Figure 1. Labeling schematic of low density lipoprotein

Dodecanethiol coated gold nanocrystals were mixed with phospholipids and Cy5.5 lipids in CHCL₃. a, This solution was dripped into >70 °C H₂O, forming micelles enclosing a gold nanocrystal. b, The phospholipid coated gold nanocrystals were mixed with native LDL in PBS and sonicated yielding three different particles: free phospholipid-coated gold nanocrystals, native LDL, and native LDL with gold nanocrystals in the hydrophobic core. c, This solution was purified on a dual density gradient, resulting in a solution of gold labeled LDL nanoparticles (Au-LDL).

Figure 2. LDL labeled with different payloads

Negative stain TEM micrographs of: a, phospholipid-coated gold nanocrystals; b, native human LDL; c, unpurified Au-LDL; d, purified Au-LDL; e, TEM of LDL labeled with 3 nm Au nanocrystals using Krieger’s reconstitution method. Most LDL nanoparticles stay unlabeled and their morphology has changed. f, TEM of Au-NE nanoemulsions, the control particle used in the animal experiments. g, TEM of 10 nm IO-LDL. Most LDL stays unlabeled, some cores seem to attach to the side of the LDL, but not enter the core (arrowhead). h, TEM of QD-LDL. QDs are visible in the core of the LDL (arrowheads). i, TEM of BODIPY-LDL. Scale bar is the same for all TEM micrographs.

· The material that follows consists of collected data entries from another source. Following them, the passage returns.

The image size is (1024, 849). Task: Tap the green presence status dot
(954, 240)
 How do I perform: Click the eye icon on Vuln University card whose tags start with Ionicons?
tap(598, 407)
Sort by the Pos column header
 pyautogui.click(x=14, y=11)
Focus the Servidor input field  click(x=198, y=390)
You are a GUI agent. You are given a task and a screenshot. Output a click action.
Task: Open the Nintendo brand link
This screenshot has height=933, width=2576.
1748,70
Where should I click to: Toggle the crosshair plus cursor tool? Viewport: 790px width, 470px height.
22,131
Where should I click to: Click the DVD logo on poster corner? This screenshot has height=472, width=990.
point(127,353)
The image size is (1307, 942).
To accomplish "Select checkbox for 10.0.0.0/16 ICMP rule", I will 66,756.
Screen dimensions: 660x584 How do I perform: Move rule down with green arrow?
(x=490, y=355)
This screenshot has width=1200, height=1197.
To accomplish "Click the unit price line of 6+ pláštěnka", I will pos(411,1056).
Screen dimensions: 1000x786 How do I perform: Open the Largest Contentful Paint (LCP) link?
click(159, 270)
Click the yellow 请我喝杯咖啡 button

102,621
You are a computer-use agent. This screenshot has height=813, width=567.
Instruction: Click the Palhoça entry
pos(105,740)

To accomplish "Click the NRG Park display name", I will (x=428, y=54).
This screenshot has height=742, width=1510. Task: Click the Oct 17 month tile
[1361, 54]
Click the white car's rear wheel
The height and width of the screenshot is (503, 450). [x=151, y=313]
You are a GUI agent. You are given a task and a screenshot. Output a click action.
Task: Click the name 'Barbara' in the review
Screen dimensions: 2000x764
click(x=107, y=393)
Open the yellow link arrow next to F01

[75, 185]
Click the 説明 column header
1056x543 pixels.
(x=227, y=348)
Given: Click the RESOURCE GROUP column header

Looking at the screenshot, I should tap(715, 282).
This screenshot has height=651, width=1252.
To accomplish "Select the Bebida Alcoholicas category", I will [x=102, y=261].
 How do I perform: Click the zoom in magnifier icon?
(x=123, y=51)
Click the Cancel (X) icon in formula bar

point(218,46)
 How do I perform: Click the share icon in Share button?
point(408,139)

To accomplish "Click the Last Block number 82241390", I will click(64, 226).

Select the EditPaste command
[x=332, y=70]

NE = nano emulsion, IO = iron oxide, QD = quantum dot.

Figure 3. Characterization of labeled LDL

a, Diameters of LDL and Au-LDL derived from TEM. b, ELISA on oxidation of LDL and Au-LDL. c, Western blot of ApoB100 of Au-LDL and LDL. d, Gold concentration – attenuation curve of Au-LDL phantom. e, Phantom of increasing Au-LDL concentrations. f, Photograph of CTRL, QD-LDL, and BODIPY-LDL in ambient light and under UV irradiation. g, Phantom of Au-Cy5.5-LDL compared with control PBS. h, Fluorescence images of DiR-LDL.

Figure 4. In vitro competition inhibition assay

Fluorescence microscopy of LDL (control) (a–c), Au-LDL (test) (d–f) and LDL + Au-LDL (inhibition competition) (g–h) in HepG2, J774A.1 and B16-F10 cells. CT of control and Au-LDL in HepG2 (j), J774A.1 (k) and B16-F10 (l) cells. Red fluorescence is Au-LDL, blue fluorescence is DAPI.

Figure 5. In vivo functionality of Au-LDL in wild type and LDLr KO mice

a, Pharmacokinetics of Au-LDL in mice. b, Biodistribution of Au-LDL in mice at 2 hr post-injection. c,d, Light microscopy of sliver stained sections of mouse livers. Black arrowheads indicate intense areas of silver staining. e–h, TEM of hepatocytes in mouse livers. White arrowheads indicate accumulations of gold nanoparticles. f and h are higher magnification images of the boxed areas in e and g, respectively.

Figure 6. In vivo and ex vivo imaging

a, IVIS of mice, arrowheads indicate the B16-F10 tumor. b, CT of mice, the tumors are circled. c, Tumor attenuation relative to control. Attenuation in the tumors of the Au-LDL mice were higher than in the Au-NE mice (p=0.009). d, FACS of tumor tissue. MACs: macrophages, TCs; tumor cells, ECs: endothelial cells. e, TEM of control tumor tissue, inset shows no gold. f, TEM of Au-LDL tumor tissue, inset shows gold particles in a vesicle. g, TEM of Au-NE tumor tissue, inset shows gold particles in a vesicle.

Figure 7. Spectral CT of Au-LDL injected B16-F10 tumor bearing mice

Gold accumulation is displayed in yellow and overlaid on conventional CT images. a, 3D reconstruction of the rear of a mouse injected with Au-LDL. Gold accumulation can be observed in the tumor. b, 3D reconstruction of the front of a mouse with gold accumulation found in the liver.